- EXERCISE DESCRIPTION -
The answer is an exact repetition of every entry, with all images left out.

Stored items:
________________

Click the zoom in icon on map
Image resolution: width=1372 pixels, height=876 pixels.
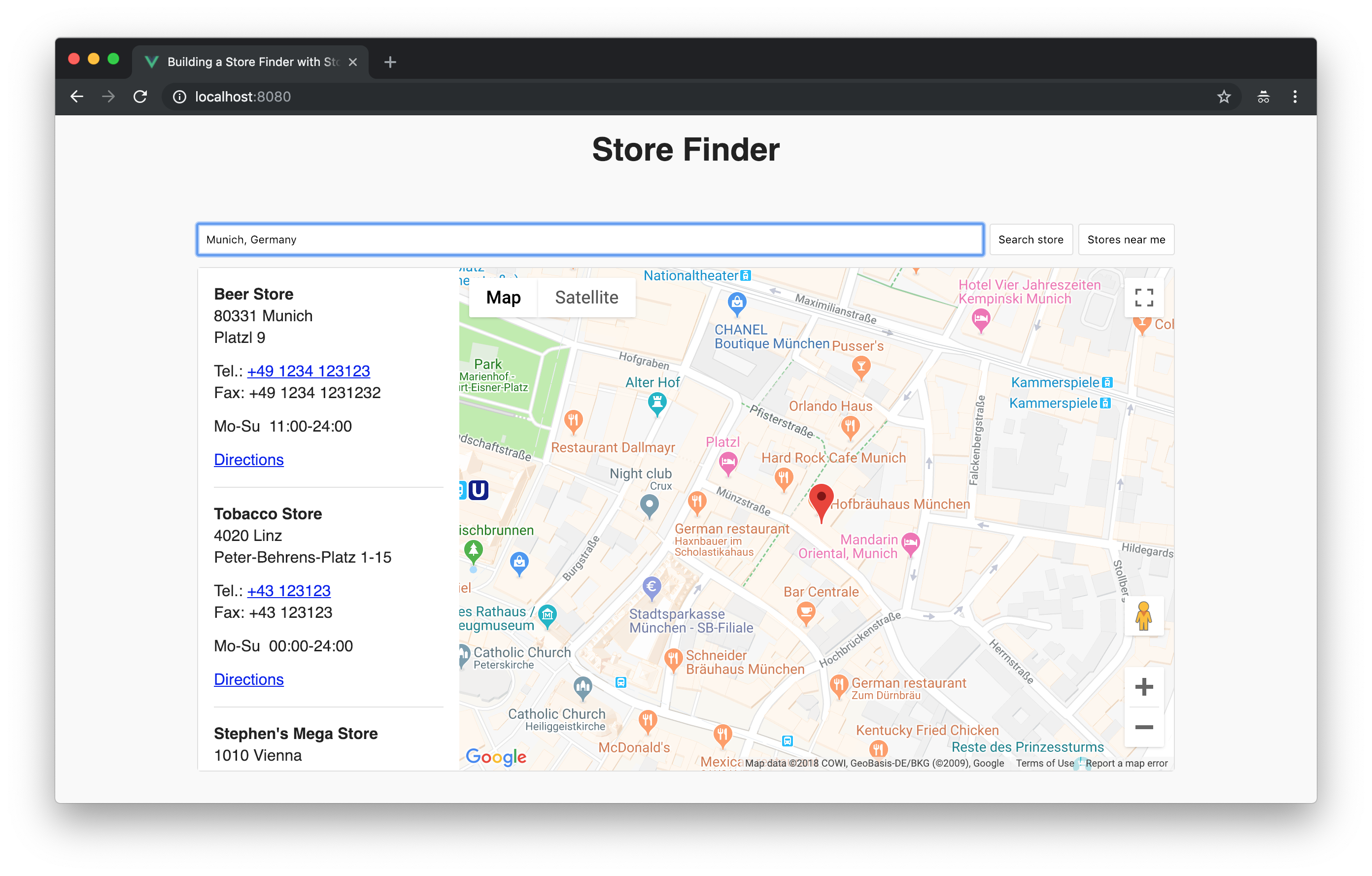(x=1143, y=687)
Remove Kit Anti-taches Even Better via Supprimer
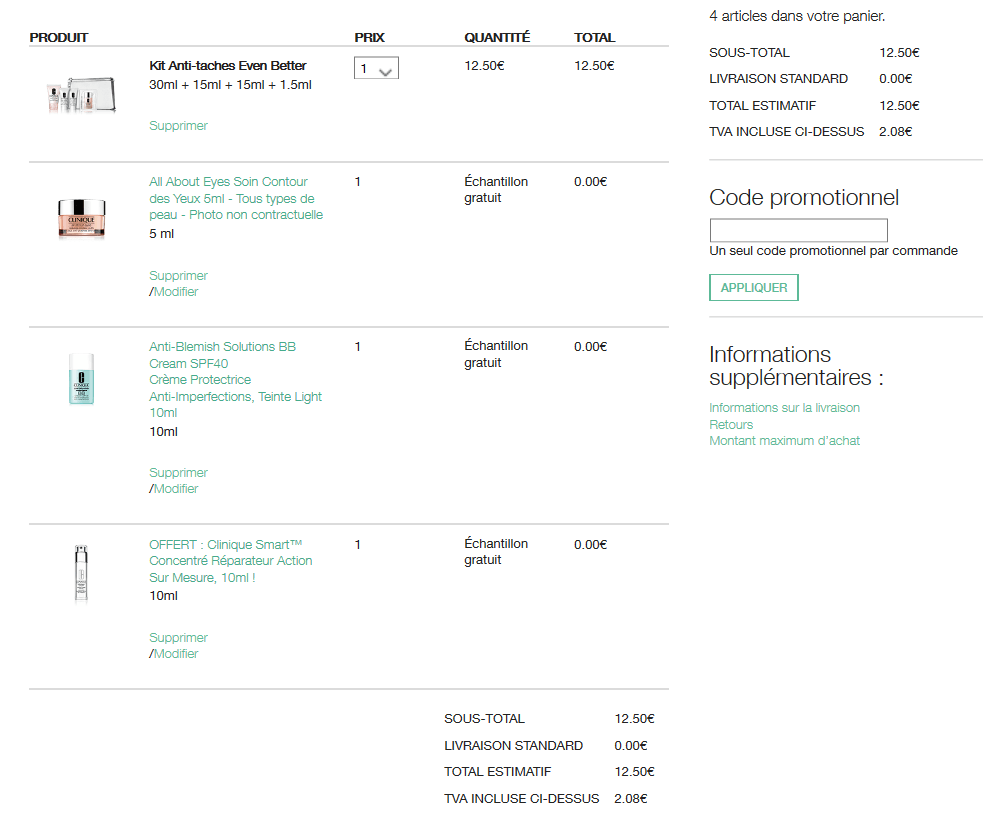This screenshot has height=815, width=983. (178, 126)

________________

- SOLUTION TO THIS PROBLEM -
Click the zoom in icon on map
Image resolution: width=1372 pixels, height=876 pixels.
(x=1143, y=687)
Remove Kit Anti-taches Even Better via Supprimer
This screenshot has height=815, width=983. (178, 126)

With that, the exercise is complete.